Mucosal leishmaniasis is characterized by mucosal destruction. Initial and prominent features include chronic nasal symptoms, which may progress to mucosal destruction of the naso-oropharynx and larynx, with complications of disfigurement, aspiration, bleeding, and respiratory compromise.1,2 Mucosal leishmaniasis should be suspected in a patient from an endemic area with compatible clinical symptoms, including idiopathic midline granulomatous disease of unknown etiology.

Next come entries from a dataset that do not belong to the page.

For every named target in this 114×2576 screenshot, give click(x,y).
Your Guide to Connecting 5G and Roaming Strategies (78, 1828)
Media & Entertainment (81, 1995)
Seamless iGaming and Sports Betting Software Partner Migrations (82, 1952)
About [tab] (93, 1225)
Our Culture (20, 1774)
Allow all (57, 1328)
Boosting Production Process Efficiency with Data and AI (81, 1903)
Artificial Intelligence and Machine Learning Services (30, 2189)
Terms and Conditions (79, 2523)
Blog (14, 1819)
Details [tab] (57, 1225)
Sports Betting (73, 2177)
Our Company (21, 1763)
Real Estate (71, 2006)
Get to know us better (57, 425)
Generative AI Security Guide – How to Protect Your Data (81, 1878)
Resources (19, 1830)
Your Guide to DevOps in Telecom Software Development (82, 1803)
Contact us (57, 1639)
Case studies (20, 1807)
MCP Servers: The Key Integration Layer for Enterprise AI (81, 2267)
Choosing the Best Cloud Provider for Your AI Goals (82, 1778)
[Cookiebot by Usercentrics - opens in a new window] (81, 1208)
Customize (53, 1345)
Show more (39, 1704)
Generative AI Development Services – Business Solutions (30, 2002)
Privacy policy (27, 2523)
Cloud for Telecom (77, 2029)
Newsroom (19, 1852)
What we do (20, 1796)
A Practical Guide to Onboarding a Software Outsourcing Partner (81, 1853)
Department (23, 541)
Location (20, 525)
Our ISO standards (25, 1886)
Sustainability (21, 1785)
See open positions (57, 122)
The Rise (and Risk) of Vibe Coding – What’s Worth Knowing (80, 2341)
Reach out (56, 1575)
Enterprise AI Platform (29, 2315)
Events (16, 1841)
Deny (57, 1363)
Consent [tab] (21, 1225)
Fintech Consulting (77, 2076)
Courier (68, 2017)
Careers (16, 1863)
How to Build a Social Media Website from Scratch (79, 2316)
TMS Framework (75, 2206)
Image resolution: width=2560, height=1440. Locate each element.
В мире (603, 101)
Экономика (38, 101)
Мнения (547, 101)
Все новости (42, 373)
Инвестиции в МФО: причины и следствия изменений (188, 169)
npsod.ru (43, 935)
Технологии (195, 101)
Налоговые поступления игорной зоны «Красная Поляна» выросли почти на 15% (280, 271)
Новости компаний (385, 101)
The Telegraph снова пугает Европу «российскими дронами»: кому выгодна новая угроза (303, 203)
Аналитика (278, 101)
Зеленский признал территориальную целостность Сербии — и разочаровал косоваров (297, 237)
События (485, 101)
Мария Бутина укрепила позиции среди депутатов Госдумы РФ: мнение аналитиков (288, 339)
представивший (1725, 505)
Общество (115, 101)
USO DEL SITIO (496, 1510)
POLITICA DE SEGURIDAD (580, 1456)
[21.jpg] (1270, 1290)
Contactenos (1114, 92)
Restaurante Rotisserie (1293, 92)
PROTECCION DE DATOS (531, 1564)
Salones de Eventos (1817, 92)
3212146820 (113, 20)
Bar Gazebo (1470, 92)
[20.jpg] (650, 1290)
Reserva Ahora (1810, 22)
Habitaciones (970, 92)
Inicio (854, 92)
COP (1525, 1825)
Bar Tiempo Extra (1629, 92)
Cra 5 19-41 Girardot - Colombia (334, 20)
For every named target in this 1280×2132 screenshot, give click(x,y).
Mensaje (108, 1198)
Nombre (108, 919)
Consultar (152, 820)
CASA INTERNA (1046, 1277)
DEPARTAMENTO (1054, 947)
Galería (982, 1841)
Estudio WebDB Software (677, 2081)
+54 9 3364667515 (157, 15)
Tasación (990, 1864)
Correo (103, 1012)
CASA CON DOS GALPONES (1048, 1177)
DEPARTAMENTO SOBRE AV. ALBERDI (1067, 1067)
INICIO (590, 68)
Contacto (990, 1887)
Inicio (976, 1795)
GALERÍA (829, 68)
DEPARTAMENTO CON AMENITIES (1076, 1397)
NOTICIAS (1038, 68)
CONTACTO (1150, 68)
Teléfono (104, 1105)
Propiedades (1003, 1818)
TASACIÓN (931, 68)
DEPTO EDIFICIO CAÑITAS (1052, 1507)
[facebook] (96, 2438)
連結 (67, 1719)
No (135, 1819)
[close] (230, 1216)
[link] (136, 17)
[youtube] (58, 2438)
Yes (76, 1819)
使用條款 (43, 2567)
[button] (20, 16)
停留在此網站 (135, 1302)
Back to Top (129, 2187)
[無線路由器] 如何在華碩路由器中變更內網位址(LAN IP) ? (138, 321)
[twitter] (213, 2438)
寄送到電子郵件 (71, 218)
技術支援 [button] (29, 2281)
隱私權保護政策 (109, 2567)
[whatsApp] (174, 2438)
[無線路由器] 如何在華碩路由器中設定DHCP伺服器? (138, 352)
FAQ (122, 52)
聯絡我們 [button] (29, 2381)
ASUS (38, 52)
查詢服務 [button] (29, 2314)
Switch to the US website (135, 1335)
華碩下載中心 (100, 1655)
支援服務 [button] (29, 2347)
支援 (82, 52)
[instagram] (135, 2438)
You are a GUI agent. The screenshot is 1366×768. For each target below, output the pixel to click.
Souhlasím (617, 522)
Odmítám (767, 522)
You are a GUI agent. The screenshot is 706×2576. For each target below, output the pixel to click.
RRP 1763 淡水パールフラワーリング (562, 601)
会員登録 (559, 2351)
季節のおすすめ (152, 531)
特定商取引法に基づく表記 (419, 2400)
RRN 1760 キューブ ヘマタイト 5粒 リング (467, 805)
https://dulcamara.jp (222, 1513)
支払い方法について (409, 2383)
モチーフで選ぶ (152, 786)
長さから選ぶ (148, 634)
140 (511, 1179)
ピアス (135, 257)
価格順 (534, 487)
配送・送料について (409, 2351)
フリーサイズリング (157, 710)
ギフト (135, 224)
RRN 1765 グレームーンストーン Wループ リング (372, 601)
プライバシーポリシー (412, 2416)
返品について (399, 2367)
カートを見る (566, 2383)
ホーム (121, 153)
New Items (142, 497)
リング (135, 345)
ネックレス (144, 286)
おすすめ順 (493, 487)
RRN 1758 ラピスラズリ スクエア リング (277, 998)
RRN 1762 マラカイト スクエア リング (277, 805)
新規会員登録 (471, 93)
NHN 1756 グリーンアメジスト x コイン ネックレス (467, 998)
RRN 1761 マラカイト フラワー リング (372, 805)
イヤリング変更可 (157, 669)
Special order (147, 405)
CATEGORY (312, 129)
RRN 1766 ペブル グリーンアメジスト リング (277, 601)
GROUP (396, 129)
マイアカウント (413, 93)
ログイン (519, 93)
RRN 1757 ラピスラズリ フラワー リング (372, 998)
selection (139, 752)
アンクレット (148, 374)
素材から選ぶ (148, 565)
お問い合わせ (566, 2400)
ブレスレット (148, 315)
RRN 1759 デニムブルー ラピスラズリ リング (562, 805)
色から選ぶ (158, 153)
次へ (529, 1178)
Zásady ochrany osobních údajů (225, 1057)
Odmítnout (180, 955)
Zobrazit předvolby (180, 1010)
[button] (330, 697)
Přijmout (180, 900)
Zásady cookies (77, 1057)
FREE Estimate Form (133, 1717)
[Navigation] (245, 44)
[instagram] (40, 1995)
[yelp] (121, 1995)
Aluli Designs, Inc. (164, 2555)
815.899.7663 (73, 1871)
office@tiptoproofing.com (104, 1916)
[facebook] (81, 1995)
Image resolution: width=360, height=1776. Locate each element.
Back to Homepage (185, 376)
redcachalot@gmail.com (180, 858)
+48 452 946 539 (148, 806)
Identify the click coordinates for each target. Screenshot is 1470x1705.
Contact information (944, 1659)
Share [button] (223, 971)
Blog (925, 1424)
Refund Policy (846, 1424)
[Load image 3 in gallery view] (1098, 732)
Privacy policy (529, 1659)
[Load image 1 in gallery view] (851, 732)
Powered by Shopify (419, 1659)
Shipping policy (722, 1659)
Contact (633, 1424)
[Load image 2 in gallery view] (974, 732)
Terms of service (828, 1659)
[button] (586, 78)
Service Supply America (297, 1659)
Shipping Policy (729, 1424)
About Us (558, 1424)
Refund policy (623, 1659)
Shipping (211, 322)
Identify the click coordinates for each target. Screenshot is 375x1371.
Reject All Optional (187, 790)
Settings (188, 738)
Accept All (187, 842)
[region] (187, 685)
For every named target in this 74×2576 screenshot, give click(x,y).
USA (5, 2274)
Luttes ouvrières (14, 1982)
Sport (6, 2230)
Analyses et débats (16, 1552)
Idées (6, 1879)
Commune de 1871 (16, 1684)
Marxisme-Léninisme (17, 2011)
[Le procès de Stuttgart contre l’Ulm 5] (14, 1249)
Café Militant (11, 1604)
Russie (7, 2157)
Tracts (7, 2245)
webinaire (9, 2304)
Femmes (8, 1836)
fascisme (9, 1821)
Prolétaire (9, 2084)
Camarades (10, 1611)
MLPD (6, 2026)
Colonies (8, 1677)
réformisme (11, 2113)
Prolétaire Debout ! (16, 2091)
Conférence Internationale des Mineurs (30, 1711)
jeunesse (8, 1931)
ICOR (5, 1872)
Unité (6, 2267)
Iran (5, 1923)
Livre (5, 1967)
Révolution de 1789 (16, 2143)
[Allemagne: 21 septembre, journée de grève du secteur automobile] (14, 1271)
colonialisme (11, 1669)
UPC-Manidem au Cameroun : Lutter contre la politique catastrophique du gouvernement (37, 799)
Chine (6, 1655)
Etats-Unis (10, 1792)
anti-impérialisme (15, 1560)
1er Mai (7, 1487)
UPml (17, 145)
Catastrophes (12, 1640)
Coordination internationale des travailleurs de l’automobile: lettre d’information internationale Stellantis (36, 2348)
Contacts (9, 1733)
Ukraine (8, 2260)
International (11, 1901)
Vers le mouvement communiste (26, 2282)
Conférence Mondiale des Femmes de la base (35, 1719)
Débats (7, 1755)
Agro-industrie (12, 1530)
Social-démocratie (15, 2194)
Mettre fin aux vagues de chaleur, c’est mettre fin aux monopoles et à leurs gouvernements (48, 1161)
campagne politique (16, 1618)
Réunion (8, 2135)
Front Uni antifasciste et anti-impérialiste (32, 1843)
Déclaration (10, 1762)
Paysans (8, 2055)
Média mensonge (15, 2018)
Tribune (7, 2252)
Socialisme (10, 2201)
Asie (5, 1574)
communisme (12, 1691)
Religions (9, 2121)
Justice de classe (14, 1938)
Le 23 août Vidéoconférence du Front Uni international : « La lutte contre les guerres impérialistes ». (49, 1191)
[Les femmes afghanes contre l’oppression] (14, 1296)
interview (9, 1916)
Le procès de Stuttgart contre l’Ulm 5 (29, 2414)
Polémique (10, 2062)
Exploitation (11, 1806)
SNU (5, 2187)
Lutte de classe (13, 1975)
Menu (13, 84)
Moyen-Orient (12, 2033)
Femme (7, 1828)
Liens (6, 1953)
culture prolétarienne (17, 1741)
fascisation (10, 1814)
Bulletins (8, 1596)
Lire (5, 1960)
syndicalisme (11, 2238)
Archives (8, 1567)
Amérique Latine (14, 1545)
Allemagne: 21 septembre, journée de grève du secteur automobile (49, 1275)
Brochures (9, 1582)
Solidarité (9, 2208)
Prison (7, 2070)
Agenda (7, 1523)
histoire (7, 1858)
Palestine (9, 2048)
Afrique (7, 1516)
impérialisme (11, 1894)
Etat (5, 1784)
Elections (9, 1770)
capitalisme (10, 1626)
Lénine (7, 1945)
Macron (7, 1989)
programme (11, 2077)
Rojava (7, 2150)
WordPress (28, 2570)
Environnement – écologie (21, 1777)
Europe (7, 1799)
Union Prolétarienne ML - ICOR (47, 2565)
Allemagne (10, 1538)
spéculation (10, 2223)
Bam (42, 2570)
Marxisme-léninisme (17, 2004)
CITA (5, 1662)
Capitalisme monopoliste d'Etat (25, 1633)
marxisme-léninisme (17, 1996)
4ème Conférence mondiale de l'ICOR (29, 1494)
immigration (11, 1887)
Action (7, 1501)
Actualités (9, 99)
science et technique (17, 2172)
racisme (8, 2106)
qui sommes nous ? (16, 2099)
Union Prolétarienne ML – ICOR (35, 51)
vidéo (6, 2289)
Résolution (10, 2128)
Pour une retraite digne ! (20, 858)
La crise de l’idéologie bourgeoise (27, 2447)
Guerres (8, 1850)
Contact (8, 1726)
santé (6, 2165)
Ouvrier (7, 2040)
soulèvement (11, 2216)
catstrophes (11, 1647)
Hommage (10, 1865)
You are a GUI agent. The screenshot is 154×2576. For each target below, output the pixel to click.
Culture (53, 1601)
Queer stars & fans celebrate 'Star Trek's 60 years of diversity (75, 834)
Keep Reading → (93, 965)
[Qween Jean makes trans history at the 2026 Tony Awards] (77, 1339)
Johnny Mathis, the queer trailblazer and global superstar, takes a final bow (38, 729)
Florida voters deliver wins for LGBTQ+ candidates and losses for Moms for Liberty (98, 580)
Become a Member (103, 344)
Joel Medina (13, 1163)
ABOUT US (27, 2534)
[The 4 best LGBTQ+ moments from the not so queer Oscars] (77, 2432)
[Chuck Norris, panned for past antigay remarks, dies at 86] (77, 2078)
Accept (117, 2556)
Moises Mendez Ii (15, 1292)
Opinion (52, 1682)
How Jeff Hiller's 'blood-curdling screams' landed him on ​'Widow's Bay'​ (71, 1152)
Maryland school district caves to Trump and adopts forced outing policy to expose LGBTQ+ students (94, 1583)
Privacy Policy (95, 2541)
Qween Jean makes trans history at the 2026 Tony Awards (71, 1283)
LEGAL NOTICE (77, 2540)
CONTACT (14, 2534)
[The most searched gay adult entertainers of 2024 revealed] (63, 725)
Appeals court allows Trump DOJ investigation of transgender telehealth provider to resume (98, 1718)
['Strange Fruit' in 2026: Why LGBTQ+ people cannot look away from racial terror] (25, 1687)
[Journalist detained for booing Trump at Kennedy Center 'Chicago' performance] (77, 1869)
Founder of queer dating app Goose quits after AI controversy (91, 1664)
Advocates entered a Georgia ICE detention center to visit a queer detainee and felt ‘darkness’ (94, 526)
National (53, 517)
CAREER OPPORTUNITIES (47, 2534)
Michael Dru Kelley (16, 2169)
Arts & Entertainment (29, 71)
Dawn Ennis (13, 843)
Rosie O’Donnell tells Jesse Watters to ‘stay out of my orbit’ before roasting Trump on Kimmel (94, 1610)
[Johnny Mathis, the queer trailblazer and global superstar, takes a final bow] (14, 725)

A less frequent clinical manifestation of MCL, as demonstrated in our patient, is a conjunctival disease. Ocular leishmaniasis is a rare occurrence, representing 1.6% of lesions in 1,989 patients9 and 2.5% in 2,066 patients with CL.10 The various presentations of ocular infection include ptosis, ectropion, ulcerative blepharitis, conjunctivitis, and anterior uveitis,11 with the eyelid being the most common site of ocular disease.11,12 Involvement of the palpebral conjunctiva, as in our patient, has primarily been reported in the setting of disseminated infection due to immunosuppression.12,13 As previously described, our patient’s ocular disease was treated with systemic therapy and surgical excision, with a substantial component of her recovery attributed to tapering of immunosuppression.

Multiple diagnostic testing methods should be performed to maximize diagnostic yield for Leishmania. Definitive diagnosis requires identification of the parasite in histology, culture, or molecular analyses via PCR (available at the CDC). Of these, PCR is the most sensitive diagnostic test, particularly as ML tends to be “pauciparasitic” with low yield on histopathology.1 Preparation of tissue specimens with formalin and paraffin can significantly degrade the sensitivity of PCR, and therefore, alternative preservatives or preparation of frozen sections should be considered. In our patient, molecular testing allowed for a retrospective diagnosis from biopsies obtained 3 years prior. Species identification should also be pursued with culture or molecular testing, as this informs clinical treatment and prognosis.14 Culture yield is maximized when specimens are placed directly into specialized media, available from reference labs such as CDC. Identification of a Viannia species should prompt evaluation of possible ML with a comprehensive ear, nose, and throat evaluation.1

Treatment of ML is limited by current treatment options and available data. Therapeutic options include intravenous or intramuscular pentavalent antimony (sodium stibugloconate or meglumine antimoniate), intravenous LAmB or amphotericin B, and oral miltefosine.1,1519 Of these, miltefosine is the only FDA-approved treatment for ML due to New World Viannia subgenus. Availability of pentavalent antimony compounds are limited in the United States, requiring a CDC-sponsored Investigational New Drug (IND) application. Liposomal amphotericin B with cumulative doses of 20–60 mg/kg has been used to effectively treat ML in immunocompetent hosts.20,21 Ocular leishmaniasis involving the eyelid or conjunctiva has been successfully treated with pentavalent antimony,2226 miltefosine,27 intralesional amphotericin B,12 or with surgical excisional alone.11 Close follow-up is recommended for ML, as treatment response is generally less responsive than for CL, and post-treatment relapse is more common.1,2 Therapy often results in clinical cure without a “parasitological” cure, leaving a risk for reactivated disease, particularly after immunosuppression as in our patient.

CONCLUSION

Mucocutaneous leishmaniasis, including ocular involvement, is an uncommon manifestation of Leishmania and is caused primarily by Leishmania Viannia subgenus in South and Central America. Diagnostic testing for Leishmania should be considered in patients with compatible symptoms who have been exposed to an endemic area. Distinguishing between leishmaniasis and idiopathic midline granulomatous disease is critical, as the immunosuppressive agents used in idiopathic midline granulomatous disease can also lead to devastating clinical manifestations of Leishmania.